The dramatic surge in the number of unemployed Filipinos to more than 12 million in the last quarter of 2013 sent the Aquino administration scrambling for an explanation for the spiral despite its claim that the economy grew 7.2 percent last year.
It so rattled the administration that President Aquino was forced to call a rare meeting of the entire Cabinet in the Aguinaldo State Dining Room of Malacañang, to get to the bottom of this phenomenon that contradicted the conventional dictum that economic expansion creates jobs, rather than stifles the growth of employment opportunities.
The administration was shocked by a Social Weather Stations survey showing that the unemployment figure had risen to 27.5 percent, up by almost six points from 9.6 million Filipinos recorded in September last year. The December unemployment rate was the highest since August 2012, when the jobless rate reached 29.4 percent.
How could this happen? puzzled administration officials asked themselves. The question drove them in search of scapegoats; the President’s spokesperson, who, with nothing more useful to say, offered the knee-jerk nonsense that the unemployment spike was due to the three calamities that devastated the country during the last quarter, including Supertyphoon “Yolanda.” The newspapers quoted him as saying that the unemployment rate increase was “understandable.”
But this nonsense was too much for even Mr. Aquino to take. So he called for a full Cabinet meeting for the first time in nearly four years. The long interval between meetings is such that the members of the Cabinet have almost forgotten that such a body exists. They needed reintroduction to one another. Under the Aquino administration, the Cabinet is so inconsequential that, except for a handful of key senior members, it has hardly been consulted. The Aquino Cabinet is not famous for being a forum for rigorous debate.
My point in citing this incident is to illustrate Mr. Aquino’s absentee style of running the country, marked by a lack of work ethic bordering on chronic laziness—an administration of spasmodic fits and starts.
The President called the meeting after the SWS released the results of the survey conducted from Dec. 11 to 16 showing the sharp jump of the level of joblessness across the country.
Alarmed by the impact of the unemployment figures on the already declining ratings of his administration’s performance in opinion surveys, the President grilled the members of his entire Cabinet, pressing them with the question: What went wrong? He was worried that his administration’s action plan of making economic growth an agent for creating jobs, reducing poverty, and, consequently, narrowing the wide gap between the rich and the poor. Important questions were raised, such as what sectors had gained from the high growth rate, why the benefits of a strong economy were eluding the middle class and the poor, and whether the goal of “inclusive” economic growth that leaves no sector behind was being met.
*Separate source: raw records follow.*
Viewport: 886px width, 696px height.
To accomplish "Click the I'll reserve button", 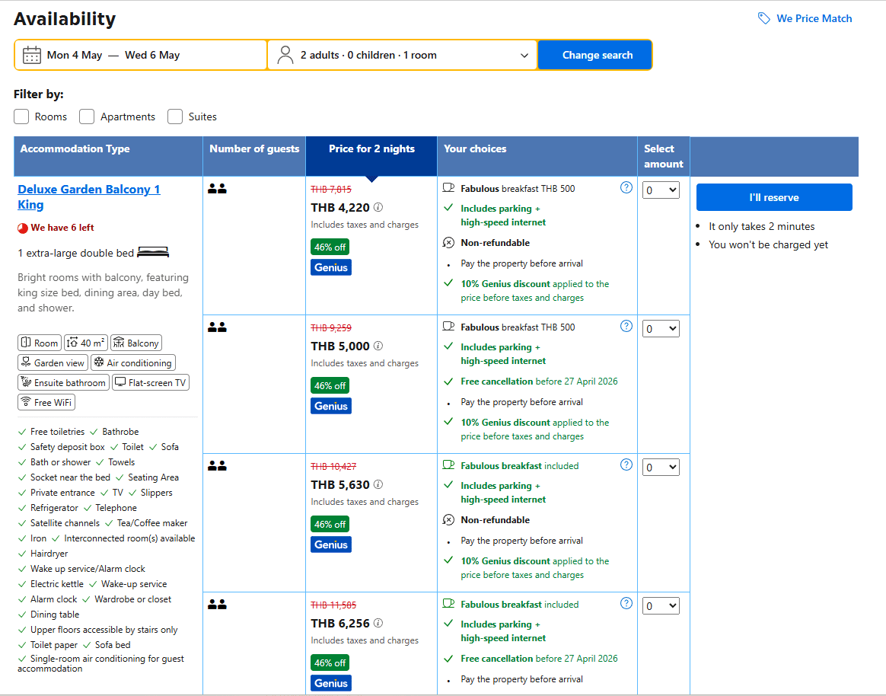I will 774,196.
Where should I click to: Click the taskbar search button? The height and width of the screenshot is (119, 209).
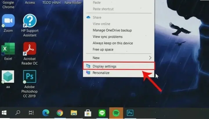[x=18, y=113]

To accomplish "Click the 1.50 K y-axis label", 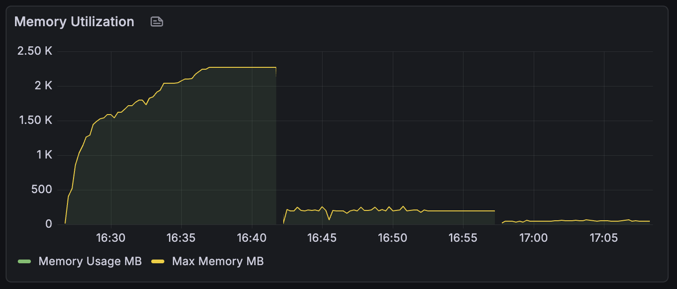I will pyautogui.click(x=35, y=120).
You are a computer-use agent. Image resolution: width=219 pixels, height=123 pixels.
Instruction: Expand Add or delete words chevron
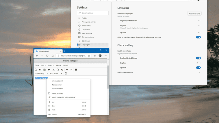(199, 72)
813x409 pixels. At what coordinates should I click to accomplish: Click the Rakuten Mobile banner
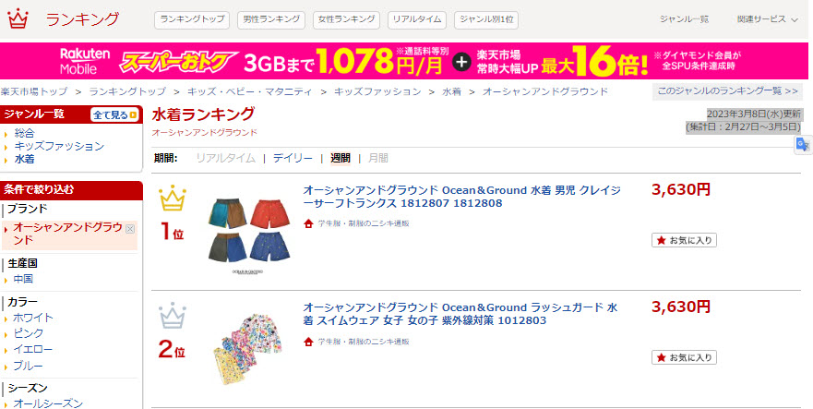404,61
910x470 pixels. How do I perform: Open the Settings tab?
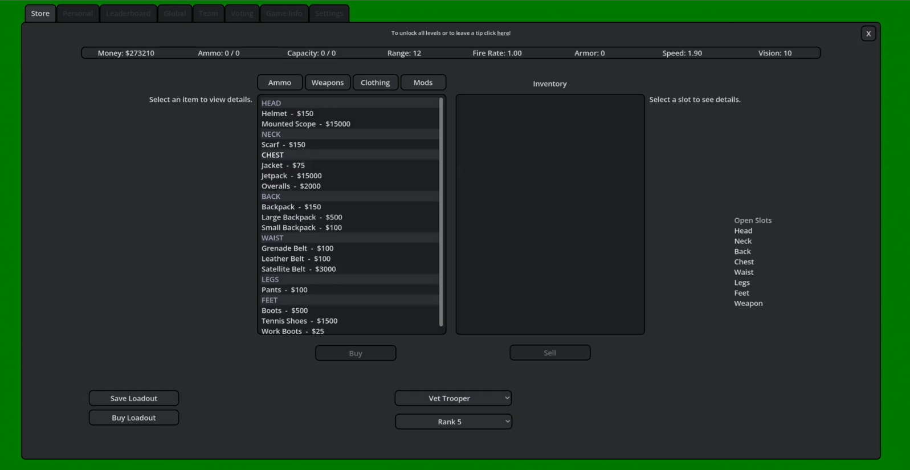(329, 13)
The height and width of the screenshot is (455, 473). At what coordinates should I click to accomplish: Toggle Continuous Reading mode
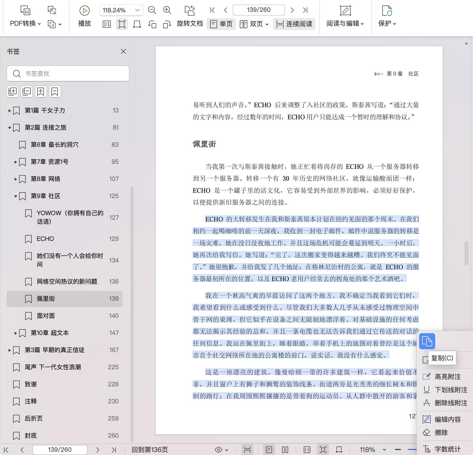(294, 24)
At the meeting that tackled the so-called “action plan for poverty reduction,” the administration came to terms with the hard issues that it has avoided for the past four years. The meeting blasted the delusion that it takes much more than strong growth to make the benefits of growth filter down to the poor classes. In this sense, the meeting was an encounter with economic and social reality.
The administration’s point man in this encounter was Socioeconomic Planning Secretary Arsenio Balisacan. He admitted to the full Cabinet that the administration had a dismal performance in creating jobs and arresting poverty. In his presentation, he told the President and the Cabinet that they had been living in a world of make-believe prosperity disguised by figures on high economic growth that left many sectors
behind.
It took courage for Balisacan to present a midterm administration’s performance relative to the targets and objectives of the Philippine Development Plan. What he said was not music to the ears of the President and the Cabinet. He played a sour note when he said, “We are on track with respect to our economic targets, but we lag with respect to our social outcomes.” He was referring to poverty incidence and the growing level of joblessness despite robust economic growth.
But the candid presentation was spoiled by the buffoonery of Communications Secretary Herminio Coloma who, at a briefing, tried to explain the glaring disparity between the 7.2-percent growth in the Gross Domestic Product (GDP) and the rising unemployment rate. He said that the 2013 GDP growth was within the 7-8 percent annual growth rate.
But on the unemployment rate, he cited a much lower figure without providing a source for the data—7.1 percent in 2013, compared with a forecast range of 6.8 to 7.2 percent.
He should have been muzzled at that moment—before he could do further damage to the administration’s credibility.